» **Prompt 1**
From the first two paragraphs of the text about USS Gilbert Islands, list every ship of the class mentioned by name.
» **Prompt 2**
According to the text about USS Gilbert Islands, on what date was CVE-107 launched?

» **Selected text**
However, the war ended in Sept. 1945 with only nine of the class barely in commission– most of those still on shake-down cruises. Just two, Block Island and Gilbert Islands, saw significant combat at Okinawa and Balikpapan, winning two and three battle stars, respectively. Kula Gulf and Cape Gloucester picked up a single battle star.
With the war over, some of the class, such as USS Rabaul and USS Tinian, though complete, were never commissioned and simply laid up in mothballs, never being brought to life. Four other ships were canceled before launching, just after the bomb on Nagasaki was dropped. In all, just 19 of the planned 33 were commissioned.
But we are getting ahead of ourselves.
Meet Gilbert Islands
Our subject is the only American warship named for the sprawling August 1942-December 1943 Gilbert Islands campaign– Operations Galvanic and Kourbash– that included the seizures of Tarawa and Makin and the hard-fought Battle of Tarawa.
The Battle of Tarawa (US code name Operation Galvanic) was one of the bloodiest of the Pacific T/O during WWII. Nearly 6,400 Japanese, Koreans, and Americans died in the fighting, mostly on and around the small island of Betio. Many have never been recovered.
Laid down on 29 November 1943 at Tacoma, by Todd-Pacific Shipyards, CVE-107 was initially to be named USS St. Andrews Bay-– for a bay on the Gulf Coast of Florida and a sound on the southern coast of Georgia– but this changed when she was set to be renamed Gilbert Islands on 26 April 1944. She launched on 20 July 1944 under the latter name, sponsored by Mrs. Edwin D. McCorries, wife of a surgeon captain at Puget Sound Navy Hospital. The carrier was the 57th Navy ship launched at Todd, and the third of her class of carriers christened there.

» **Data supplied**
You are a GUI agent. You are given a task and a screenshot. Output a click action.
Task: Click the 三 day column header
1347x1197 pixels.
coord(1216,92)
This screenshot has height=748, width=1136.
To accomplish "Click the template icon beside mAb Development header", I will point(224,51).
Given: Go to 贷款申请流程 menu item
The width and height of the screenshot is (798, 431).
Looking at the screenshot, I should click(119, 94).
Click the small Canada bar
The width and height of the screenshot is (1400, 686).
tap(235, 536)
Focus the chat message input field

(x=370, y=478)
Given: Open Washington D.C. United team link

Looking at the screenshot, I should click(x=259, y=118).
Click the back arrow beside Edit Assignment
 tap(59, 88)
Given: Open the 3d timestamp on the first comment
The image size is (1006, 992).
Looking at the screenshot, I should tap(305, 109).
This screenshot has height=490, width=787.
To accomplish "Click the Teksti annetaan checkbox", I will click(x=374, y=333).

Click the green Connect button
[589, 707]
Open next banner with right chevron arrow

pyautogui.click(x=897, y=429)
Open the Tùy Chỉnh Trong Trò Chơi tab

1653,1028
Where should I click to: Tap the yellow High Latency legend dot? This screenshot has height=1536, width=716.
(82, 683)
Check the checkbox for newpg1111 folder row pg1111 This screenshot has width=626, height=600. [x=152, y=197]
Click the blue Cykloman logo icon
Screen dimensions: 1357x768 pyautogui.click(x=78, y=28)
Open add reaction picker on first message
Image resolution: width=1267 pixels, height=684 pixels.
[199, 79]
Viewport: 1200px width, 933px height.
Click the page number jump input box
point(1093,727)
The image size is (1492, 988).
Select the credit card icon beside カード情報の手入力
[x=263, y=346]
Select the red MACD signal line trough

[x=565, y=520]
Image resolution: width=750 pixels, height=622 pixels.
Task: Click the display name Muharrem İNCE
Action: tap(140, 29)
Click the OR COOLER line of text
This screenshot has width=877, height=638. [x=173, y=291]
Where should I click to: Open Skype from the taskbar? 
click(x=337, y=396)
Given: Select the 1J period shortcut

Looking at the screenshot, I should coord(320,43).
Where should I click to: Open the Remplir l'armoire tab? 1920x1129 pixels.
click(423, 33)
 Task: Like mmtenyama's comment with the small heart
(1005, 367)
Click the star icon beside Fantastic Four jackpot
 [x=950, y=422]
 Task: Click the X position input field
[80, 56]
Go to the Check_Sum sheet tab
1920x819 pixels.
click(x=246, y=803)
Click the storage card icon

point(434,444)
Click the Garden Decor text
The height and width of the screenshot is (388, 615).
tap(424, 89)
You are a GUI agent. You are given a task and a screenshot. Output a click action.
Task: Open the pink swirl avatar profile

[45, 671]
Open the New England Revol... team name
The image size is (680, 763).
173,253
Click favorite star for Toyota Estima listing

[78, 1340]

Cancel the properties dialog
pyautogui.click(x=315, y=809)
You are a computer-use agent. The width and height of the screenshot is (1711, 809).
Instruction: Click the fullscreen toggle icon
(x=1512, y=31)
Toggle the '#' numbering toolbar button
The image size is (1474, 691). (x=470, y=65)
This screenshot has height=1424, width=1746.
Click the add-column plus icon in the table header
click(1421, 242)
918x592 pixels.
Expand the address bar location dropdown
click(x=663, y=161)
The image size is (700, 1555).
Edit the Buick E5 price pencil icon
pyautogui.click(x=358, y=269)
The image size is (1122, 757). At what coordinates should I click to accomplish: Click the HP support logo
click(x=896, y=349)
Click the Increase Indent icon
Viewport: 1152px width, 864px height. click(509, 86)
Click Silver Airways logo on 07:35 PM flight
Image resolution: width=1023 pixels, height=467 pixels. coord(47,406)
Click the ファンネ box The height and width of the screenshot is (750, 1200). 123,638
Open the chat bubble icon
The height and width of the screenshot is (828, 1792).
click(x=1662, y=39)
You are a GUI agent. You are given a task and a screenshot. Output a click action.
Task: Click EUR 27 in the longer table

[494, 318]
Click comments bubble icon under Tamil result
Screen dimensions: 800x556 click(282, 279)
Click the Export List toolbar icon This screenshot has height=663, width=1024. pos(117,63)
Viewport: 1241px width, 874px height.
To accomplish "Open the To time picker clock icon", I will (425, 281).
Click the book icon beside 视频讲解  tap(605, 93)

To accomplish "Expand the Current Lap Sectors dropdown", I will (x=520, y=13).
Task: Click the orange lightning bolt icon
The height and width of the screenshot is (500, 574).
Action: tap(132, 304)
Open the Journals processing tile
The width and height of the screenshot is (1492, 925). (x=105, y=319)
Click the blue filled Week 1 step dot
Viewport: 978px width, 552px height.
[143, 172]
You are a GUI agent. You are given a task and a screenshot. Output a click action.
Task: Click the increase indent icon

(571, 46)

» **Exercise answer 1**
Block Island, Gilbert Islands, Kula Gulf, Cape Gloucester, Rabaul, Tinian

» **Exercise answer 2**
20 July 1944